Even if the world leaders hadn’t pressed their big red buttons, the death of her mum would have left a chasm in her life. Like a tooth wrenched from the gums without anaesthetic — a bloody, fleshy hole left to try and heal itself. Forty-nine was no age for a woman to die. Not in the twenty-first century.
After she was gone, Sally and her father had gone to her mother’s favourite stretch of sand. It was late September, and the place was all but deserted. Her father had hugged her then, unable to hold back the tears. “This is where she belongs,” he’d said as he tried to choke back the flood. She told her dad that she loved him and buried her face into his chest — the way she had done when she was a little girl. It had been an overcast day, the sky and the ocean each shaded the same hue of grey. White waves rolled and crashed on top of each other, hushing the already silent world. And then they scattered her ashes and watched as the gentle breeze whipped the sullen grey dust out to sea.
Now that same wind spread radiation and sickness.
Sally sailed onwards. She followed the Eastern Seaboard, more or less. She kept her eye to the land on her right, for a break in the fires and smoke.

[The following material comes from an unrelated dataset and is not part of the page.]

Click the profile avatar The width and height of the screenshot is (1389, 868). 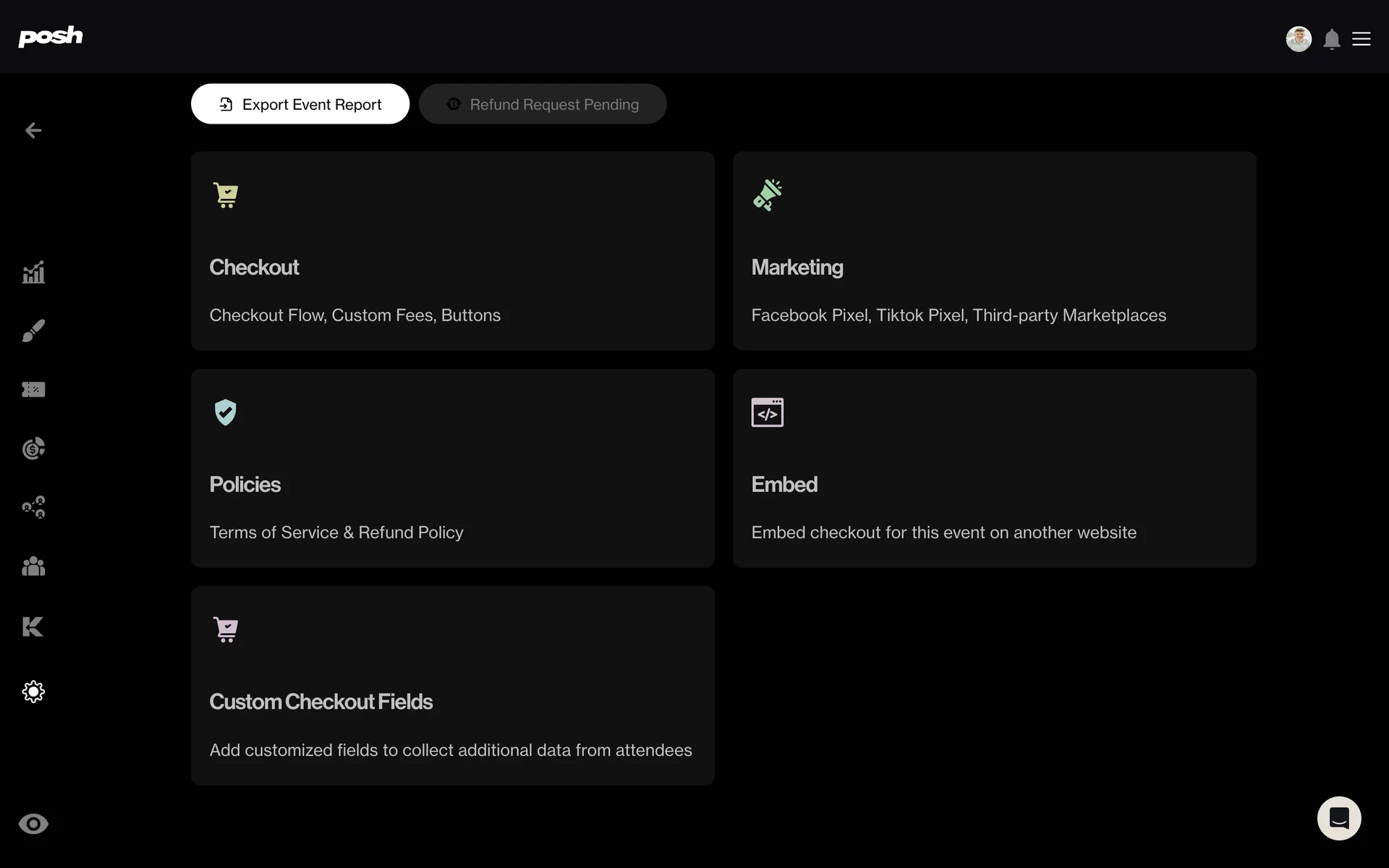tap(1298, 39)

But, of course, there was none. Not this close to Washington, anyway. She’d have better luck back up towards Nova Scotia. Or down towards the Carolinas. Not for the first time, Sally also pondered about the West Coast — had the nukes struck there, too?
She pushed on. Through the changing weather and fluctuating seas. These days, fog and ash filled the skies and the sea was grey and choppy. Sometimes a terrific thunderstorm would crack the sky and the waves would roar. The rain left dimples on the surface of the yacht, almost like pebbledash. The precipitation that fell from the sky didn’t burn her skin as she feared it might, but it did leave a rash. And her hair had begun to fall out.

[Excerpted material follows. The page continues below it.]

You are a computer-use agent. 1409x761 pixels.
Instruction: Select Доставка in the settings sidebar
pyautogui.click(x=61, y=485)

Sally didn’t fear for her life during the storms. After all, the worst had already happened. Any extra time this world gave her was a bonus. The woman drove through the storms when she could and bunkered down when she couldn’t. If there had been anyone to observe her, they would have remarked at her sheer grit and determination. And at the good time she made.

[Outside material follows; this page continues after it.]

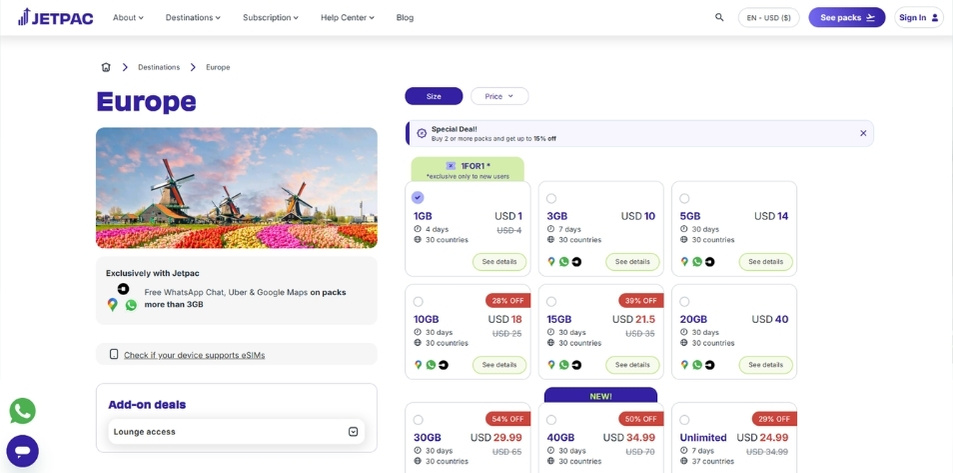Open the Price sort dropdown
Viewport: 953px width, 473px height.
pos(499,96)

It was only when she was roughly parallel to Cape Charles that she realised what she was doing. The urge in her heart to sail the world had taken over, in the absence of… well, everything.
She didn’t know how far she’d go. She didn’t know how far she could go. After all, she had very little food left. She’d go ashore somewhere near Virginia Beach or Kitty Hawk. If she could. Provided the place wasn’t aflame.
And if she couldn’t? Well, she guessed she’d sail on. Until she found a land that wasn’t a literal hell on earth. Or until she starved to death. Who knew, perhaps she could make it to the Bermuda Triangle and see what all the fuss was about? It wouldn’t matter if she died in the process, and Sally had always wanted to know.
If she died out at sea, she’d die with her mother. As the days melted into one, Sally felt more and more as if her mum were with her when the wind whispered and the gales blew. Ssssaaalllllyyyy, sighed the breeze, as she passed Mockhorn Island. She couldn’t see the place, but she knew it was there; like reaching for the light switch on the wall in the dark of night.
Ahead of her was nought but haze and fog. Thick, bulbous clouds of nuclear ash hung low and hugged the waves.
Sally had begun to develop a harsh, barking cough. She doubted that she’d have enough time to circumnavigate the world, but she’d give it a good go, nonetheless.
“For Mum,” she said, as she adjusted her mainsail. “And for Dad. I love you both. See you soon.”
Sally pressed on, towards her destination.